START Text excerpt

A few years back, I summarized the state of the authorship debate within Pale Fire; some of Carolyn Kunin's insights have since been consolidated by DeRewel & Roth [pdf] in the 2009 Nabokov Online Journal, though I continue to stand behind my own take on it, and the contention that emphasis on internal authorship has eclipsed more important and interesting questions.

That's not to say it isn't an important or interesting question, or that its answer doesn't have consequences, such as recasting L213-4: "A syllogism: other men die; but I / Am not another; therefore I'll not die", if Kinbote is Shade's post-stroke other (ergo, a broken minor premise). Fortunately, at least insofar as Botkin is a third-party candidate, prior art can shed some light. In Pale Fire, Professor Pnin makes a cameo appearance, and Hurricane Lolita is mentioned. But I'll go back to a device from a still earlier book, also involving the loss of a child: his first American novel, Bend Sinister. Nabokov advised readers to "caress the details"; I'm going to rub them the wrong way.

END Text excerpt

* Aim 1
Tell whether each statement agrees with the Pale Fire passage. Answer yes or no, and quote the words of the passage that decide it.
(a) DeRewel & Roth's work appeared in the 2009 Nabokov Online Journal.
(b) In Pale Fire, Hurricane Lolita makes a cameo appearance and Professor Pnin is mentioned.
(c) The writer calls Bend Sinister Nabokov's first American novel.
* Aim 2
Carry on the Pale Fire essay past its last sentence, keeping the same first-person voice.

START Supplied data

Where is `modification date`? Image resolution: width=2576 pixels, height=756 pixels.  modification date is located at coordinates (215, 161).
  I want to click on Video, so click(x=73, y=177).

END Supplied data

* Output 1
(a) Yes: "consolidated by DeRewel & Roth [pdf] in the 2009 Nabokov Online Journal"
(b) No: "Professor Pnin makes a cameo appearance, and Hurricane Lolita is mentioned"
(c) Yes: "his first American novel, Bend Sinister"

* Output 2
First, a speculative take on Hamlet (Nabokov often embedded his best lit-crit in his fiction), in protagonist Adam Krug's colloquy with academic colleague Ember, in Chapter 7: "... Krug suggests tampering with Hamlet's name too. Take 'Telemachos', he says, which means 'fighting from afar'—which again was Hamlet's idea of warfare. Prune it, remove the unnecessary letters, all of them secondary additions, and you get the ancient 'Telmah'. Now read it backwards. Thus does a fanciful pen elope with a lewd idea and Hamlet in reverse gear becomes the son of Ulysses slaying his mother's lovers."

Backing up to Chapter 3, Ember again: "At first I was struck by the unpardonable thought that he was delivering himself of a monstrous joke like the time he read backwards from end to beginning that lecture on space to find out whether his students would react in any manner. They did not ..."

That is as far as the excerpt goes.